5. 進行期・重度の障害がある方への効果。対象がEDSS 6.0以下に偏っており、より障害の重い方でのデータは不足しています1,4。
研究の数値は集団の平均的な変化です。対象者の病型・障害度・疲労の程度、プログラムの内容が研究ごとに異なるため、すべての方に同じ結果が当てはまるわけではなく、個人の結果を保証するものではありません。ヨガはMSの病気そのものの進行に働きかけるものではなく、薬物治療の代わりになるものでもありません。
・気分・抑うつの指標(通常のケアと比べて)1
・バランスの検査値(バーグバランススケールなど)3,5,7,8
・歩行そのもの・移動能力(TUGなど)1,5
・他の運動と比べたときの上乗せ分(差がない)1
・つっぱり(痙縮)・認知機能・長期的な効果の持続
ヨガは「疲労や気分、バランスの土台づくり」に近く、MSの症状をまとめて解決するものではありません。ふらつき・転倒への対策は、バランス練習や環境の見直しも合わせて考える必要があります。詳しくは多発性硬化症のバランスと転倒対策について解説した記事もご覧ください。
研究では、障害度が軽〜中等度(EDSS 6.0以下)で、疲れやすさやふらつき、気分の落ち込みが気になる方が主な対象です1,6。道具が少なく、椅子や壁を支えに使えば座位中心でも行えるため、推奨される運動が続けにくい方の選択肢の一つになりえます1。指導者から習う機会があると、姿勢や呼吸が整えやすくなります。

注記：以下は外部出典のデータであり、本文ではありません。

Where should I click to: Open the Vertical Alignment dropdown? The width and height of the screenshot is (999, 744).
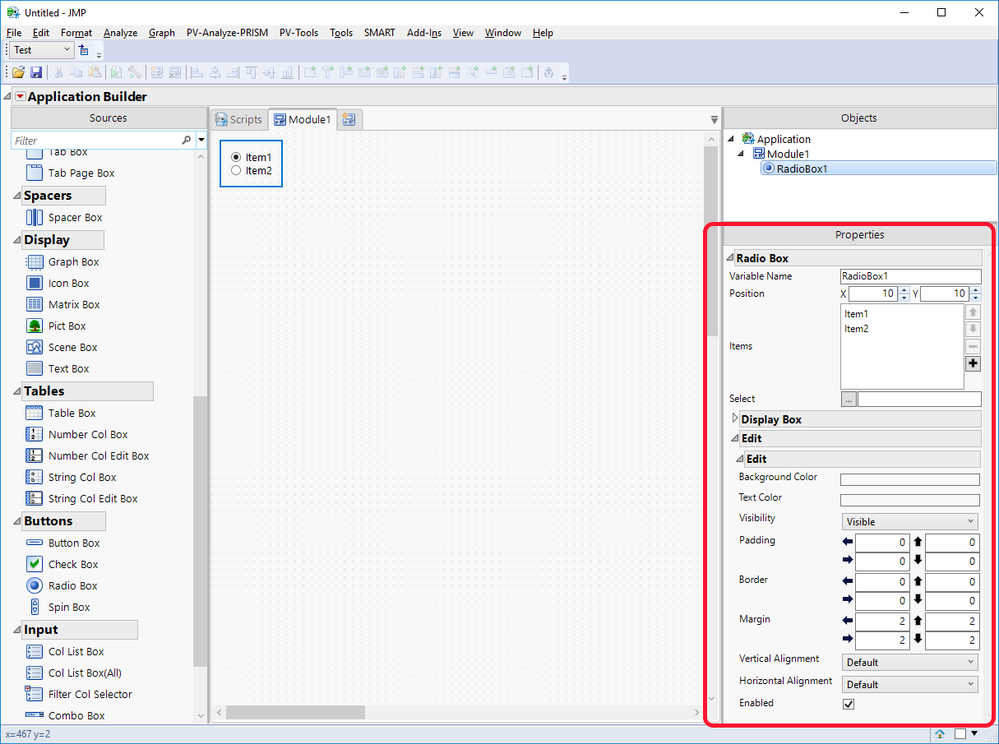[909, 662]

・体温が上がると症状が強く出やすい(ウートフ現象)。暑い部屋・ホットヨガは避ける
・立位でふらつきが強い、支えなしで数歩あるくのが不安
・強いつっぱり、関節の痛み、骨粗鬆症、めまい、起立性低血圧がある
・視力の低下やしびれで、片脚立ちやバランスのポーズが取りにくい
ヨガの研究では重い有害事象の報告はほとんどありません1。ただし、疲労が強い日は無理をしない、涼しい環境で行う、こまめに休む、水分をとる、バランスのポーズは支えを使う、といった配慮が必要です。疲労に合わせて活動量を調整する考え方(ペーシング)と組み合わせると続けやすくなります。
下記は「研究でよく使われた条件」であって、「これが唯一の正解」という意味ではありません。実際の内容は、疲労の程度・障害度・生活に合わせて調整します。
・1回の時間:60分程度8
・期間:8〜24週間以上。週1回×6か月という設定の研究もある3,6,8
・流派:アイアンガーヨガ、アナンダヨガ、チェアヨガなど、MS向けに調整したものが使われる6,8
・環境:体温が上がりすぎない涼しい環境。ホットヨガの形は研究では扱われていない
大切なのは「どの流派か」よりも「疲労と相談しながら、無理のない範囲で続けること」です1。地域の教室、オンラインのクラス、動画を使った自宅練習など、続けやすい形を選ぶとよいでしょう。
訪問リハビリでヨガについて相談を受けたときは、まず「ヨガは疲労や気分、バランスの面で選択肢になりうるが、推奨される運動を上回るものではなく、補助的に加えるもの」という研究の要点をお伝えします。そのうえで、疲労が1日のどの時間に強いか、体温の上昇で症状が出やすいか、立位バランスや視力・感覚がどうか、再発の時期でないかを確認します。プログラムは、椅子座位でのポーズや呼吸を中心に、疲労に合わせて休憩をはさむ形にし、涼しい環境・水分・冷却グッズの使い方も一緒に整えます。目標は「型を覚えること」ではなく、更衣・入浴・家事など生活動作の合間に、呼吸を整える・重心を意識するといった要素を取り入れることです。「新しい習い事を足す」ことより、「疲労と折り合いをつけて生活の中に残す」ことを中心に考えます。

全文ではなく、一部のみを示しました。